• **AIM OF THE EXERCISE**:
Could you output the complete listing given below exactly?

• **EXCERPTED DATA**:
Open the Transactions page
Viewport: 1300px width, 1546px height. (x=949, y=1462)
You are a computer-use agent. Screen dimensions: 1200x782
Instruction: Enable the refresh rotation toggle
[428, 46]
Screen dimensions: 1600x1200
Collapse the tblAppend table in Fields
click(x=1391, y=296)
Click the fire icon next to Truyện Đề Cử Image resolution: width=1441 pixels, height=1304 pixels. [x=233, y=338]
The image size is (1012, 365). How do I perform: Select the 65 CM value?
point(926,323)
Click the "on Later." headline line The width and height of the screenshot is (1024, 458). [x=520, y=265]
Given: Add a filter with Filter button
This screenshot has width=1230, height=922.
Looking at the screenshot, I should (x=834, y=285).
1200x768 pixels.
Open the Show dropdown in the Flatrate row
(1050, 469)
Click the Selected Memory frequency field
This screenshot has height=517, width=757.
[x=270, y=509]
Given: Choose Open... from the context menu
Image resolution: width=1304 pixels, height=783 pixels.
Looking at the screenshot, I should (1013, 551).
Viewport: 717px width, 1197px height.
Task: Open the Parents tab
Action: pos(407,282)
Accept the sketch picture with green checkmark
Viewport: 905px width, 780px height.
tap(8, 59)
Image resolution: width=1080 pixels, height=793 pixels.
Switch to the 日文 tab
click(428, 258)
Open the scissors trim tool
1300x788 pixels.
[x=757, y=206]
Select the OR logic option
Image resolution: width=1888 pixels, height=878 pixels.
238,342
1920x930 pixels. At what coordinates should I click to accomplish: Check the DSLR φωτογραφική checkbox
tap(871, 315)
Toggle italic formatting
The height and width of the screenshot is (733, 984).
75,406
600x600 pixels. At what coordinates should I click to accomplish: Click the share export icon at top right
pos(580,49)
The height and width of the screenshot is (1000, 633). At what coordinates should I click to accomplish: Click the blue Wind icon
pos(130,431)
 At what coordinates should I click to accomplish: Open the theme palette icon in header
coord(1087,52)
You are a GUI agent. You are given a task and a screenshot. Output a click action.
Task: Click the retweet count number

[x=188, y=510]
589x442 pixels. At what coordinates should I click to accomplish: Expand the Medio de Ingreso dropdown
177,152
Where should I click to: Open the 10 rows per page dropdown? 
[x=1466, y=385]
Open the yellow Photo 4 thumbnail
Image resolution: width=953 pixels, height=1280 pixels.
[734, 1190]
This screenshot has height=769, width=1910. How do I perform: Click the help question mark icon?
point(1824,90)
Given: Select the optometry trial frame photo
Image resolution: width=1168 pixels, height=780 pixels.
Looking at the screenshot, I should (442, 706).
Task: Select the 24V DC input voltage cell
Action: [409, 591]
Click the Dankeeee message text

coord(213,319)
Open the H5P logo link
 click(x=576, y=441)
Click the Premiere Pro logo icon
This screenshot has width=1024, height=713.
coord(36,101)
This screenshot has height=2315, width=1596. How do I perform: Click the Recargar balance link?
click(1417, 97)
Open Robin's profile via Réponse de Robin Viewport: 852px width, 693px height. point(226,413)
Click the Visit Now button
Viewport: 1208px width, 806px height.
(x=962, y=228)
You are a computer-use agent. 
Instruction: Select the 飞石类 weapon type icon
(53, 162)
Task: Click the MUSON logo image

• **EXERCISE RESPONSE**:
Open the Transactions page
Viewport: 1300px width, 1546px height. (x=949, y=1462)
You are a computer-use agent. Screen dimensions: 1200x782
Instruction: Enable the refresh rotation toggle
[428, 46]
Screen dimensions: 1600x1200
Collapse the tblAppend table in Fields
click(x=1391, y=296)
Click the fire icon next to Truyện Đề Cử Image resolution: width=1441 pixels, height=1304 pixels. [x=233, y=338]
The image size is (1012, 365). How do I perform: Select the 65 CM value?
point(926,323)
Click the "on Later." headline line The width and height of the screenshot is (1024, 458). [x=520, y=265]
Given: Add a filter with Filter button
This screenshot has width=1230, height=922.
Looking at the screenshot, I should (x=834, y=285).
1200x768 pixels.
Open the Show dropdown in the Flatrate row
(1050, 469)
Click the Selected Memory frequency field
This screenshot has height=517, width=757.
[x=270, y=509]
Given: Choose Open... from the context menu
Image resolution: width=1304 pixels, height=783 pixels.
Looking at the screenshot, I should (1013, 551).
Viewport: 717px width, 1197px height.
Task: Open the Parents tab
Action: pos(407,282)
Accept the sketch picture with green checkmark
Viewport: 905px width, 780px height.
tap(8, 59)
Image resolution: width=1080 pixels, height=793 pixels.
Switch to the 日文 tab
click(428, 258)
Open the scissors trim tool
1300x788 pixels.
[x=757, y=206]
Select the OR logic option
Image resolution: width=1888 pixels, height=878 pixels.
238,342
1920x930 pixels. At what coordinates should I click to accomplish: Check the DSLR φωτογραφική checkbox
tap(871, 315)
Toggle italic formatting
The height and width of the screenshot is (733, 984).
75,406
600x600 pixels. At what coordinates should I click to accomplish: Click the share export icon at top right
pos(580,49)
The height and width of the screenshot is (1000, 633). At what coordinates should I click to accomplish: Click the blue Wind icon
pos(130,431)
 At what coordinates should I click to accomplish: Open the theme palette icon in header
coord(1087,52)
You are a GUI agent. You are given a task and a screenshot. Output a click action.
Task: Click the retweet count number

[x=188, y=510]
589x442 pixels. At what coordinates should I click to accomplish: Expand the Medio de Ingreso dropdown
177,152
Where should I click to: Open the 10 rows per page dropdown? 
[x=1466, y=385]
Open the yellow Photo 4 thumbnail
Image resolution: width=953 pixels, height=1280 pixels.
[734, 1190]
This screenshot has height=769, width=1910. How do I perform: Click the help question mark icon?
point(1824,90)
Given: Select the optometry trial frame photo
Image resolution: width=1168 pixels, height=780 pixels.
Looking at the screenshot, I should (442, 706).
Task: Select the 24V DC input voltage cell
Action: [409, 591]
Click the Dankeeee message text

coord(213,319)
Open the H5P logo link
 click(x=576, y=441)
Click the Premiere Pro logo icon
This screenshot has width=1024, height=713.
coord(36,101)
This screenshot has height=2315, width=1596. How do I perform: Click the Recargar balance link?
click(1417, 97)
Open Robin's profile via Réponse de Robin Viewport: 852px width, 693px height. point(226,413)
Click the Visit Now button
Viewport: 1208px width, 806px height.
(x=962, y=228)
You are a computer-use agent. 
Instruction: Select the 飞石类 weapon type icon
(53, 162)
Task: Click the MUSON logo image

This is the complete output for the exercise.